§ ABOUT THIS EXERCISE: Repeat exactly the lines below, from the line containing "The width and" through the last line, both included. Leave out any pictures.

§ RECORDS PROVIDED:
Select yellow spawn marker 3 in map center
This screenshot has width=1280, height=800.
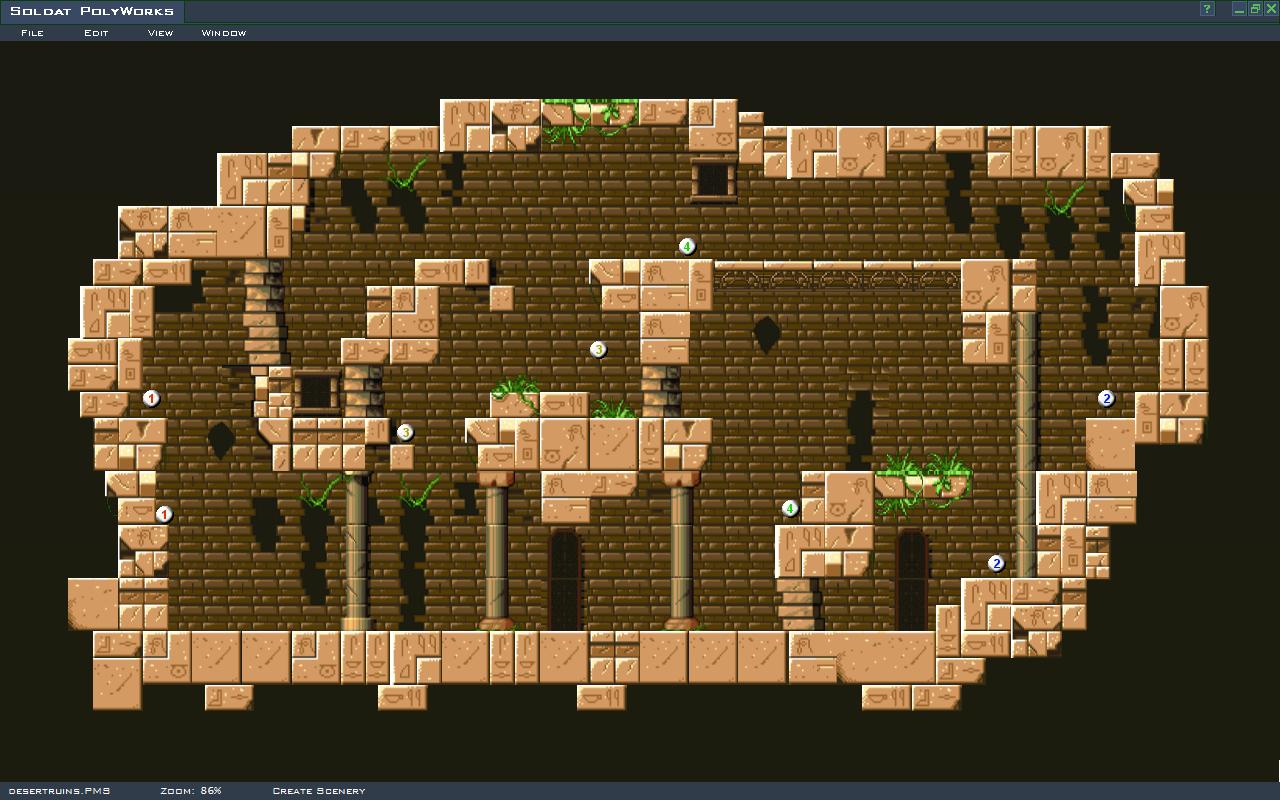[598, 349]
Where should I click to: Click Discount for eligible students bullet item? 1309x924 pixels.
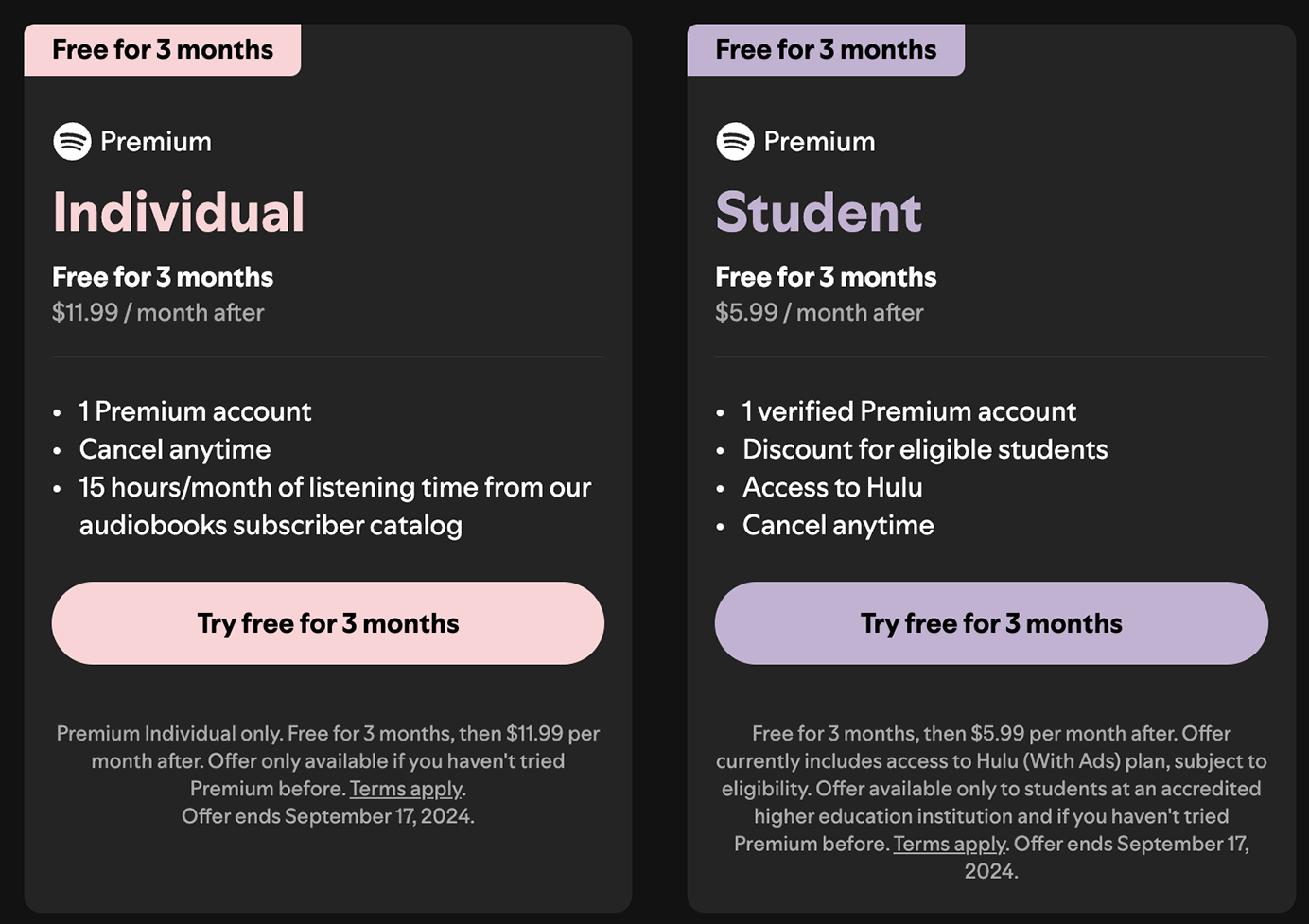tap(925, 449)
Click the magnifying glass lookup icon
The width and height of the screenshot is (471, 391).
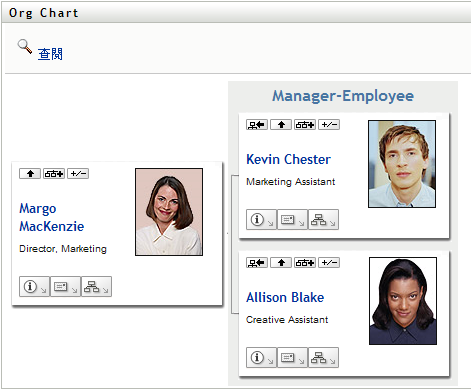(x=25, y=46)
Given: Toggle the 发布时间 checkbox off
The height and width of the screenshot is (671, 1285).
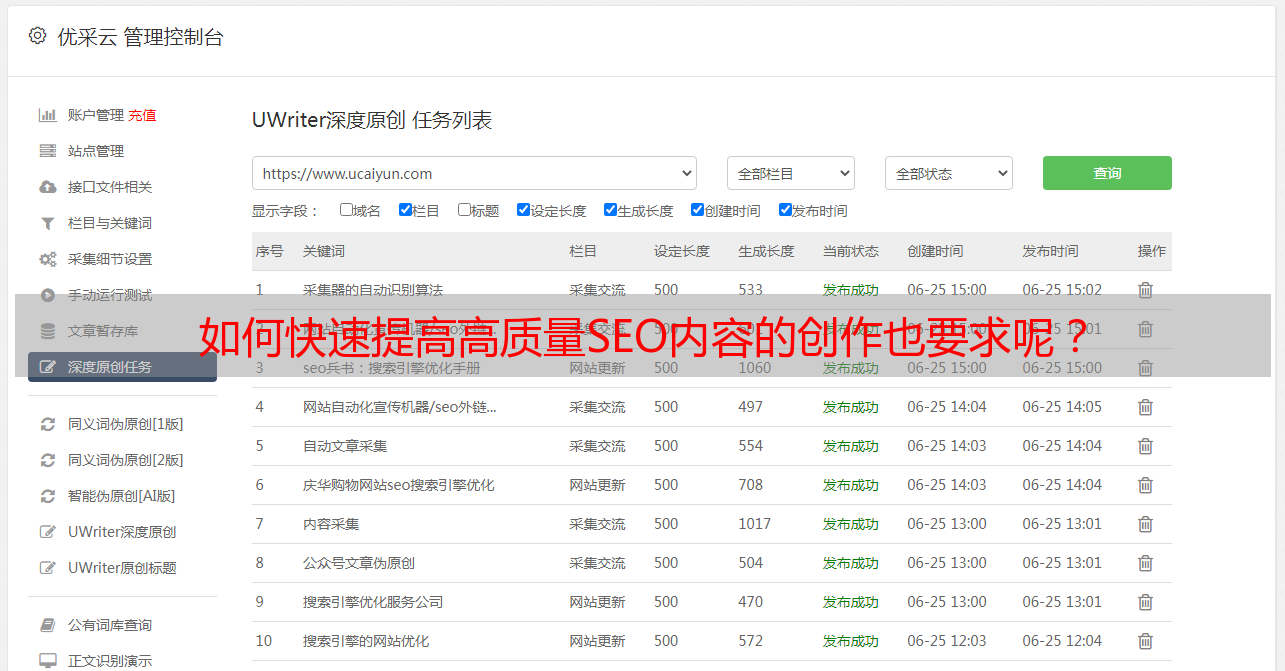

§ ANSWER TO THIS TASK:
The width and height of the screenshot is (471, 391).
(x=25, y=46)
Given: Toggle the 发布时间 checkbox off
The height and width of the screenshot is (671, 1285).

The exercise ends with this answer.